**Problem to work on:** Nothing but a number is wanted here: the count of lines in the data holding the word "computer".

··········

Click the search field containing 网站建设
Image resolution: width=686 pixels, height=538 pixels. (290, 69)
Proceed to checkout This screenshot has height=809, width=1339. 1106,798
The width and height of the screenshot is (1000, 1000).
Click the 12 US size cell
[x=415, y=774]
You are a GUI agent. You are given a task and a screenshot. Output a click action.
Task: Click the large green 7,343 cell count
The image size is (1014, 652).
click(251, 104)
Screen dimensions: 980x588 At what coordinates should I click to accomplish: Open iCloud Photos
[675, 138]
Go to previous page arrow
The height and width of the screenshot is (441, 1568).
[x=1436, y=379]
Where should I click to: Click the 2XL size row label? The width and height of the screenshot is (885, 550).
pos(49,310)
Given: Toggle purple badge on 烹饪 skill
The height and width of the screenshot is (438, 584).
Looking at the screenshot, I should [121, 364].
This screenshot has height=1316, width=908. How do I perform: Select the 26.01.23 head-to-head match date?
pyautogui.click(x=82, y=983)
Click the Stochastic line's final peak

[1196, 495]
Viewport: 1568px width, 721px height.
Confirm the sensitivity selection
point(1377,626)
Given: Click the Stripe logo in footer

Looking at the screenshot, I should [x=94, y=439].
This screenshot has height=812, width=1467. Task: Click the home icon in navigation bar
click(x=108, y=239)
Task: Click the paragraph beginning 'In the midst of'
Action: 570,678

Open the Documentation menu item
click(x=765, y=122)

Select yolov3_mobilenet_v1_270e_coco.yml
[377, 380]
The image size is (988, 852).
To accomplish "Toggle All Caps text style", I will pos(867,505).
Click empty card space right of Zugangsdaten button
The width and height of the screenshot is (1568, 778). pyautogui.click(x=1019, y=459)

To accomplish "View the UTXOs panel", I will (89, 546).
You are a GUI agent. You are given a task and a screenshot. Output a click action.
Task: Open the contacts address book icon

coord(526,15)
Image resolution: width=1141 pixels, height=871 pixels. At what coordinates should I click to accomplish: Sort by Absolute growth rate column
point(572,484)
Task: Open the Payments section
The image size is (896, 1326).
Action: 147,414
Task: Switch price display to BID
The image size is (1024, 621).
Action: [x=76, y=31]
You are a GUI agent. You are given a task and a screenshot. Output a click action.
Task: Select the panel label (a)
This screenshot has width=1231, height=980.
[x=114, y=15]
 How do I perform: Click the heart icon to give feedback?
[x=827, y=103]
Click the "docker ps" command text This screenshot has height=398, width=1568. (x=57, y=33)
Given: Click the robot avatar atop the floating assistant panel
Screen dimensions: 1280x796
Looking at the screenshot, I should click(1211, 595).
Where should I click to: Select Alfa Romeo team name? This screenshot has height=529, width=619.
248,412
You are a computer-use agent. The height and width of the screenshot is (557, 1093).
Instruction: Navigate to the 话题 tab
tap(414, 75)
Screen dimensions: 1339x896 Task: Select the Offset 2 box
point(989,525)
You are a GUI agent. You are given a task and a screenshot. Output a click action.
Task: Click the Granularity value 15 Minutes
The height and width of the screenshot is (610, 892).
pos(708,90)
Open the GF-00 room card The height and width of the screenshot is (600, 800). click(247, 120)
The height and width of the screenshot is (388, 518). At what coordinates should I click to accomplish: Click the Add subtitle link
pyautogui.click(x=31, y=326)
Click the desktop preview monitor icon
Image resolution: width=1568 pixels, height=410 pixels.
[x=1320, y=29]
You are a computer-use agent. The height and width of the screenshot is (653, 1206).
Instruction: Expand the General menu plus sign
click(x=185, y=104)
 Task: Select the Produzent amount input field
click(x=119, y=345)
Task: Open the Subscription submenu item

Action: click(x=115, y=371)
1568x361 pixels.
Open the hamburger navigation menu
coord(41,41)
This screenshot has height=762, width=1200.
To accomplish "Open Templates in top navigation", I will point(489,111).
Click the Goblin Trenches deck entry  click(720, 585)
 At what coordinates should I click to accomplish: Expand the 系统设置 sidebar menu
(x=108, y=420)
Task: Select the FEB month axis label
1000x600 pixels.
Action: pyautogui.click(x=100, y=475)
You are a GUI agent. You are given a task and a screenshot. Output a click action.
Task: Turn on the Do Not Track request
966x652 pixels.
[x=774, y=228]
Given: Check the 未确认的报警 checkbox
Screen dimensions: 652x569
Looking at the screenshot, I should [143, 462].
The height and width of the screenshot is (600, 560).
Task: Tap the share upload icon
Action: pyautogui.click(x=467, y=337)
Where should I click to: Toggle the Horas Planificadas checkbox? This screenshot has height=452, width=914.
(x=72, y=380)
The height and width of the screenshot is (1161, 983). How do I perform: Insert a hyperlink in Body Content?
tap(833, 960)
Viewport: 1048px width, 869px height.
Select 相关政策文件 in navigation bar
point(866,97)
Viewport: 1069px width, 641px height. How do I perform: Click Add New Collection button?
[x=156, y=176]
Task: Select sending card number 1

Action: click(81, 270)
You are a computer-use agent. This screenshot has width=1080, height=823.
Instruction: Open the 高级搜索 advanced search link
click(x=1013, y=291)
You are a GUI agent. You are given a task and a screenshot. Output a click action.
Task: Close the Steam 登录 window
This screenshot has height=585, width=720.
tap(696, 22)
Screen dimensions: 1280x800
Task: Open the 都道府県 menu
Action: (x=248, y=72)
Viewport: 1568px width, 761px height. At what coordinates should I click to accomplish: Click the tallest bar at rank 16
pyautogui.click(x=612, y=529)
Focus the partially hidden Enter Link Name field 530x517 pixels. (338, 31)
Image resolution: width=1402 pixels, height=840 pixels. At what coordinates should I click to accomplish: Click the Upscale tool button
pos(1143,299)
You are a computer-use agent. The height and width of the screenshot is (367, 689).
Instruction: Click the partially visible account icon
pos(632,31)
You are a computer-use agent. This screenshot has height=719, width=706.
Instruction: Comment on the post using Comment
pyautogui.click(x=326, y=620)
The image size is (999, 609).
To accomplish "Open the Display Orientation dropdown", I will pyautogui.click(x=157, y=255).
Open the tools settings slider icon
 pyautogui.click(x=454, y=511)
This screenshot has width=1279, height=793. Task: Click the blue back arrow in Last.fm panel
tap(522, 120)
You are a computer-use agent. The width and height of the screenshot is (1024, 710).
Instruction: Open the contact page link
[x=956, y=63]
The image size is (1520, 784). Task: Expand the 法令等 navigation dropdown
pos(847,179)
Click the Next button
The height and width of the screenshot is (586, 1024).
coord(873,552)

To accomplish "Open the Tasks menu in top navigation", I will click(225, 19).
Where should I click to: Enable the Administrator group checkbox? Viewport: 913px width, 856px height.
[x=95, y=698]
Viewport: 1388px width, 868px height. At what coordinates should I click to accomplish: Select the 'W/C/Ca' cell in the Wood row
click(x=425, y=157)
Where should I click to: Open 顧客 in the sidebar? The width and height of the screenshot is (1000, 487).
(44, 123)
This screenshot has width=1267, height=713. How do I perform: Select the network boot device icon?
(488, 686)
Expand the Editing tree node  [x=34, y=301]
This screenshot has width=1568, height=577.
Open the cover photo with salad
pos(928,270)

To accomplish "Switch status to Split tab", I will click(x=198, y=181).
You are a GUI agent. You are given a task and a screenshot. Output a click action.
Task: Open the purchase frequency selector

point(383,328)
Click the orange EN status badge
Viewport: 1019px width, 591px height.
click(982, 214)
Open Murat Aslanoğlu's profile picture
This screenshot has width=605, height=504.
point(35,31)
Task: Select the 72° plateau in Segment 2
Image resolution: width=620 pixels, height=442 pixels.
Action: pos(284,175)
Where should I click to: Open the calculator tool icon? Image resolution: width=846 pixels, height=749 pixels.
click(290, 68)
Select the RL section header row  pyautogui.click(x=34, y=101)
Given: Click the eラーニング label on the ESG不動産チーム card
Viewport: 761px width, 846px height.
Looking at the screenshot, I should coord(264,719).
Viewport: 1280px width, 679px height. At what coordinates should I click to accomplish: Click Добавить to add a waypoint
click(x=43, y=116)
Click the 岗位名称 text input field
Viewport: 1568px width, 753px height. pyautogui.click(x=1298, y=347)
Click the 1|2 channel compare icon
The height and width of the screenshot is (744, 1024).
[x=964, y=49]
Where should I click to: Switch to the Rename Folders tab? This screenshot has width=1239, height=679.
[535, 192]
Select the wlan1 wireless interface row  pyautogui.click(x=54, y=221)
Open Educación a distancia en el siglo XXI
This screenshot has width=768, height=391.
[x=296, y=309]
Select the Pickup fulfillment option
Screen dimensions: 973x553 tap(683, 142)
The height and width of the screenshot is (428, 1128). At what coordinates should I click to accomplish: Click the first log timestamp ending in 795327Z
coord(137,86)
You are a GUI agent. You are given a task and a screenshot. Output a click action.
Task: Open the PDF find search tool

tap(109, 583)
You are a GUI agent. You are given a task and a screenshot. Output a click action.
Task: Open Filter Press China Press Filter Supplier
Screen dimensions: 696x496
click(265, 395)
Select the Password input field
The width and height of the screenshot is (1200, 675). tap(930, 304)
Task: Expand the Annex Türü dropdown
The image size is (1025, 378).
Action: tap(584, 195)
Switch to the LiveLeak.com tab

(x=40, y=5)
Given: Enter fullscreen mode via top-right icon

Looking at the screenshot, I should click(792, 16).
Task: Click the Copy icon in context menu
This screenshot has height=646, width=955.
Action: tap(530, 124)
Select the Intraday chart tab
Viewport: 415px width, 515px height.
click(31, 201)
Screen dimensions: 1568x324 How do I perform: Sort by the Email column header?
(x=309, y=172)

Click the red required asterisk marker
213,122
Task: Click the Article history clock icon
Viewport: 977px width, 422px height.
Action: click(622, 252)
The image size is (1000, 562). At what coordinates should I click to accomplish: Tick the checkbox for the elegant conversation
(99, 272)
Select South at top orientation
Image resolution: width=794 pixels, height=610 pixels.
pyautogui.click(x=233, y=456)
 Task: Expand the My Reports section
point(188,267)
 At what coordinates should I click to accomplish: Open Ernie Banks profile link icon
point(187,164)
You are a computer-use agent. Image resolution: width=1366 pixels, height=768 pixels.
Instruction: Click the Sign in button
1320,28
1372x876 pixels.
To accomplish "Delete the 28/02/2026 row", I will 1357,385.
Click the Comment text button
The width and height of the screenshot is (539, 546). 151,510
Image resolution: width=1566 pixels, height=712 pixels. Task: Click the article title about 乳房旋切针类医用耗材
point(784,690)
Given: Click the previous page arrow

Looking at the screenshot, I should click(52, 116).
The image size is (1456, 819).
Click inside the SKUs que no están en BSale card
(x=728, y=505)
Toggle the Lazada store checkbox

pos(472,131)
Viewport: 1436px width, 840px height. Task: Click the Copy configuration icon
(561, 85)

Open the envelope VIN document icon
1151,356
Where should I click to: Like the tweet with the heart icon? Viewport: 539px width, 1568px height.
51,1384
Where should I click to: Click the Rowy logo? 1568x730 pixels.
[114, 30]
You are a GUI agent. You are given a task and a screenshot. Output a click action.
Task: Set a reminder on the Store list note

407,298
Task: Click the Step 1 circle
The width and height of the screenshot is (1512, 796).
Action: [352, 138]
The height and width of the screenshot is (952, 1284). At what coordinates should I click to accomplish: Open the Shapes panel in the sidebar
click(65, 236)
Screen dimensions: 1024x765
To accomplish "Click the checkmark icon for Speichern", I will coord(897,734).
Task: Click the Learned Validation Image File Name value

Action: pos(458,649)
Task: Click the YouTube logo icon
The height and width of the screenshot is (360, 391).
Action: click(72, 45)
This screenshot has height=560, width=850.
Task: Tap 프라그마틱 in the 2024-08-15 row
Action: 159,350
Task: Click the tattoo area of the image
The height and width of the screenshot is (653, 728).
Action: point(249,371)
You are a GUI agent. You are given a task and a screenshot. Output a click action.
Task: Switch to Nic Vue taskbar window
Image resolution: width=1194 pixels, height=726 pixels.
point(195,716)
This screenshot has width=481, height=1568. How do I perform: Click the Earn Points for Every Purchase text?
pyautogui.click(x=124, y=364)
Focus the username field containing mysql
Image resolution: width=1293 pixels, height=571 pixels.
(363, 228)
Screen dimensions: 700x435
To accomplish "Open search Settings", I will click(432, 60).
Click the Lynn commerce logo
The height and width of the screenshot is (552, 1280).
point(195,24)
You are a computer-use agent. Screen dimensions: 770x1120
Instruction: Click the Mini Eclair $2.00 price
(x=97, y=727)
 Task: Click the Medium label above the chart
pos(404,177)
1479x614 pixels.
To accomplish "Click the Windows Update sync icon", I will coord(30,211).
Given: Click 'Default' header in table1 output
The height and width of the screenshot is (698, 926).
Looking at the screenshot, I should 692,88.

··········

**Result of this exercise:** 8